Run the test → log_access raises → swallowed → control returns → assertion passes → test passes.

Both patches contain the same correct fix for the actual bug. The difference is entirely in incidental code that the test wasn't written to exercise. But that code still gets executed, and the reward signal is binary: Patch B gets the reward, Patch A doesn't. Now, this may not be a perfect example, as try/except-wrapping custom logging functions is arguably a good practice, but this same "error in incidental code" phenomenon could crop up a million different ways: event publishing, cache management, brand new functions the model writes that turn out not to be necessary to actually passing the test, but still get executed.

The point is that over the course of many, many RLVR coding tests, there will likely be a lot of code which is a) executed but b) not actually critical to passing the test. Within all of this "incidental" code (or anything that calls it), the model is incentivized to swallow exceptions, defensively check types, and generally try to catch and handle any type of error it can imagine. I bet you've seen stuff like this before too:

if type(x) == str:
  y = json.loads(x)
  some_attr = y['some_attr']
elif type(x) == dict:
  some_attr = x['some_attr']

and thought "what the hell is this nonsense, x is obviously a dict". You know that, but the model may not; more importantly, it probably encountered 100 examples in its training regimes where it didn't know if x was a str or dict, and this type of hyper-cautious handling means it got the right answer on 99 instead of 97.

The overall point is that due to the structure of the reward sytems in training, there will be some reward for the model to act defensively, and generally no penalty for doing so. In a few cases, a test case may explicitly ask for an exception to be raised (and verify that it is), but evidently not often enough to offset the pressure to act defensively.

ZFC

This theory isn't just limited to exception handling. I believe the same phenomenon is behind the behavior Steve Yegge observes in Zero Framework Cognition: A Way to Build Resilient AI Applications. Why do models write dumb little regexes to handle edge cases? Because when they were learning how to code, writing dumb little regexes worked! (at least some of the time). But making live calls to an external model to make a more intelligent decision was almost certainly disallowed during these training exercises.

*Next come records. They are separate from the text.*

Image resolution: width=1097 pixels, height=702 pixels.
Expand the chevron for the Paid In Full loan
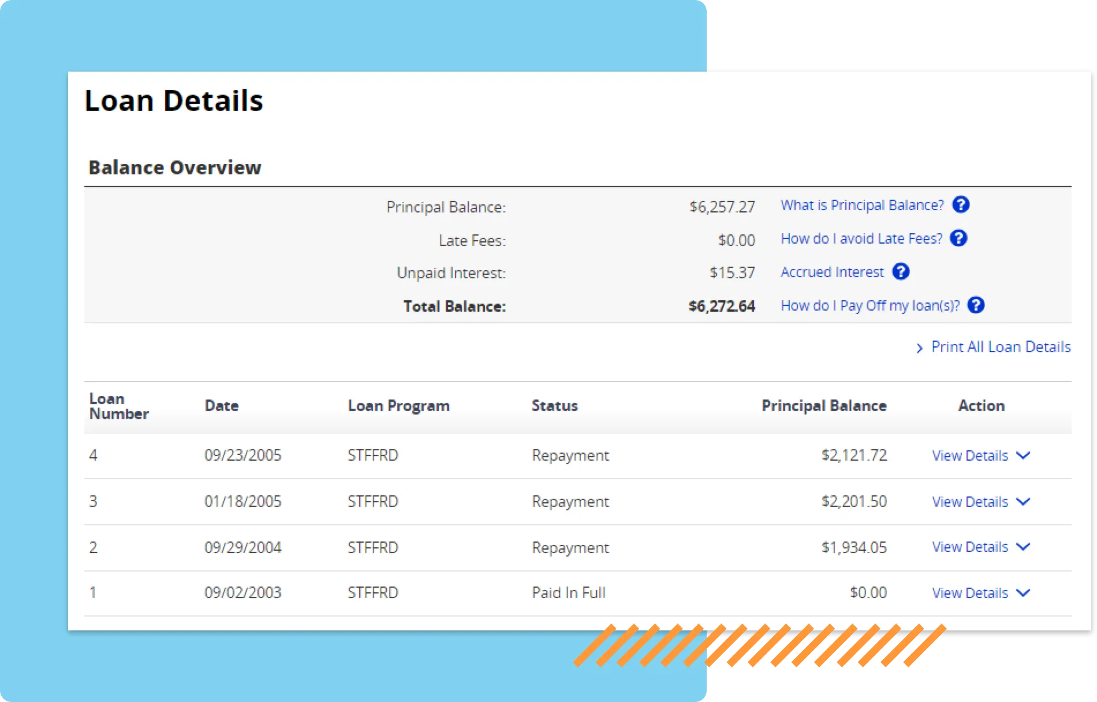pyautogui.click(x=1023, y=593)
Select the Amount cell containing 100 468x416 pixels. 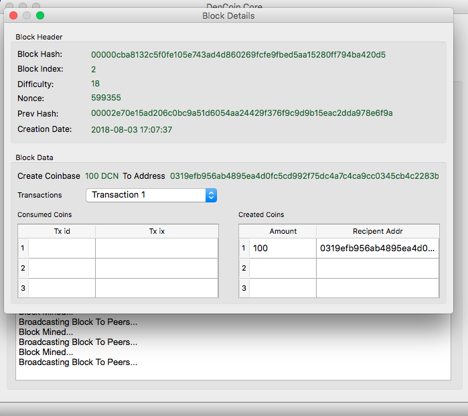[283, 249]
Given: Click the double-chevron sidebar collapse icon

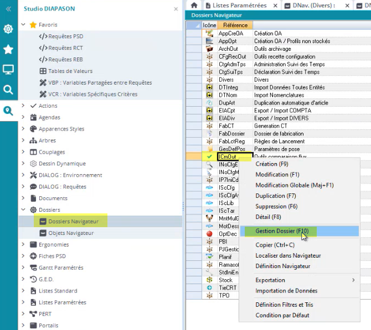Looking at the screenshot, I should click(8, 9).
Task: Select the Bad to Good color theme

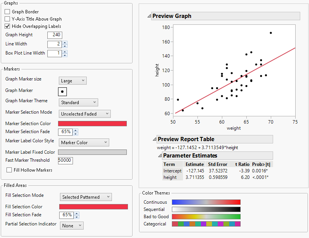Action: pyautogui.click(x=206, y=216)
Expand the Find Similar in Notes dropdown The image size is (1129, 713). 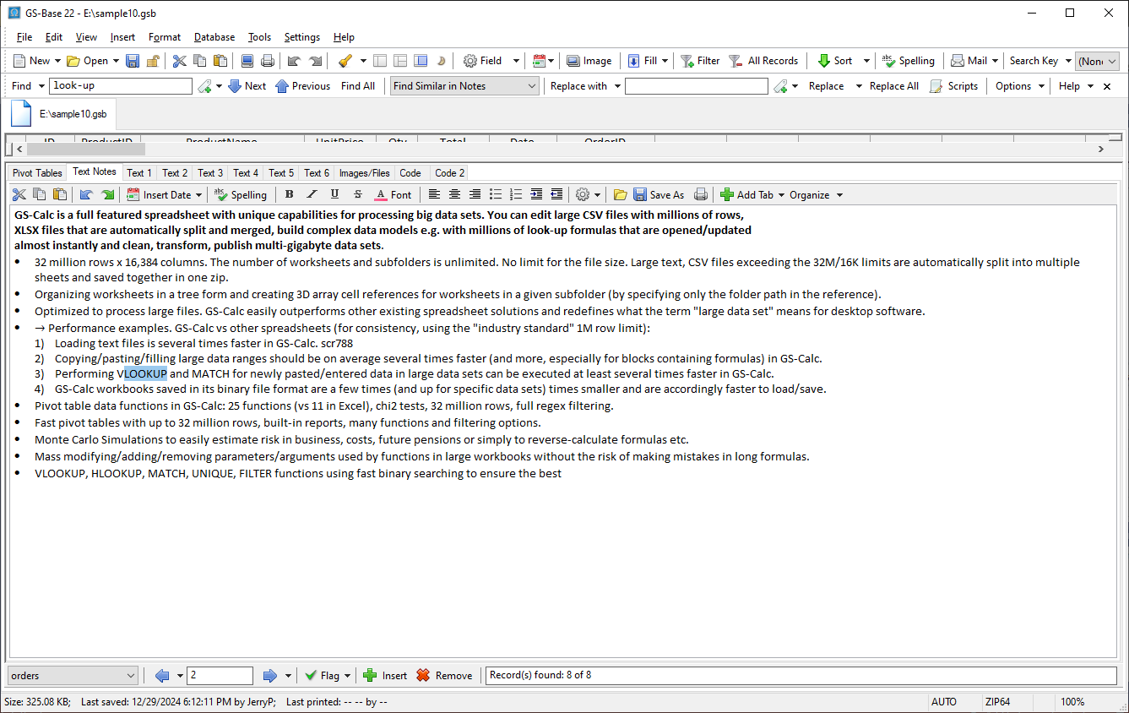pyautogui.click(x=532, y=86)
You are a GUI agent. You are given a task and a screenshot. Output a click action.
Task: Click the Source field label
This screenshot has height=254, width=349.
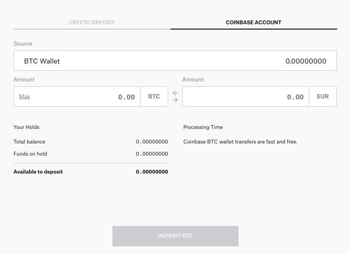pyautogui.click(x=23, y=44)

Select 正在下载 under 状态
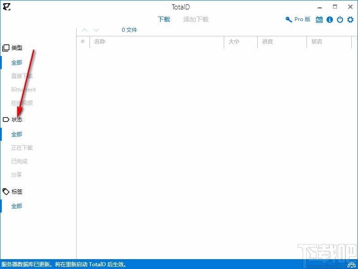[21, 148]
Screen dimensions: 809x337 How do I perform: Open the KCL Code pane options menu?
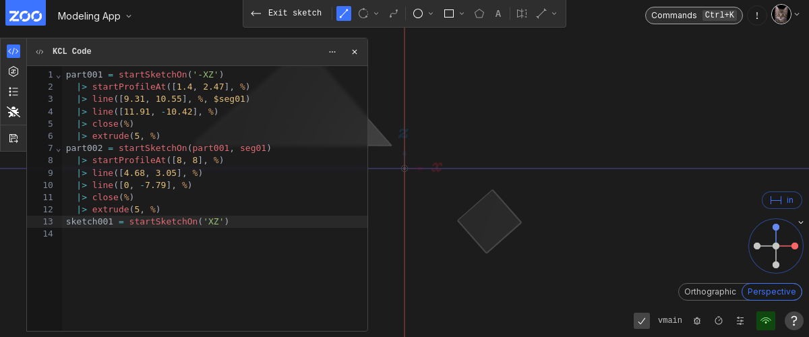pos(332,52)
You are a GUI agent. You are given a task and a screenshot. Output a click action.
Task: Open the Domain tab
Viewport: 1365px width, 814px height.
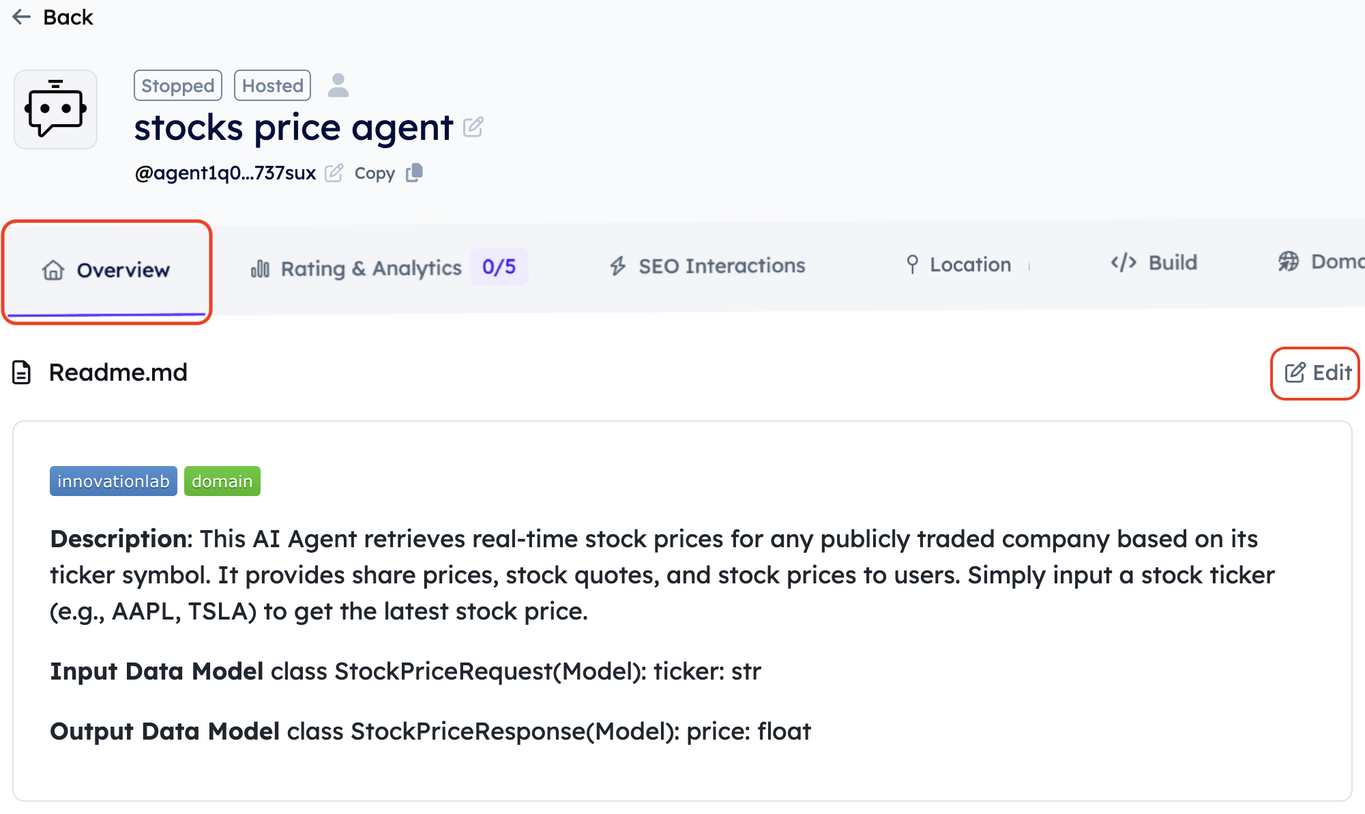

I observed a very similar issue myself when vibe-coding career-genie. At one point Claude wrote a prompt explicitly instructing the chat agent not to call two tools at once, but then added in defensive handling for the case where it received two tool calls at once. I asked "why not just send an exception back to the chat agent if it does this thing you explicitly told it not to do?" and Claude said "oh yeah, great idea". But its first instinct was again "the show must go on!" behavior, aka try to handle every error case without breaking the flow.

Conclusion

What's the takeaway? One is that I think this problem will get mostly solved. Now that coding models are good at not just writing but also reviewing code, it should be possible to incorporate fully automated code reviews into the scores assigned to models when they are learning to write code, rather than pure binary rewards. Big labs are probably at least experimenting with these techniques if not already incorporating them into the next generation of models.

In the meantime, though, this is one of many good reasons to incorporate automated code reviews into your own workflow. Even when you explicitly identify anti-patterns and warn against them in CLAUDE.md, in certain cases you are fighting against the model's instincts, and won't always win. But a 2nd-pass check for these anti-patterns in an automated code review prompt will go a long way towards keeping your codebase fully clean of "things you don't like".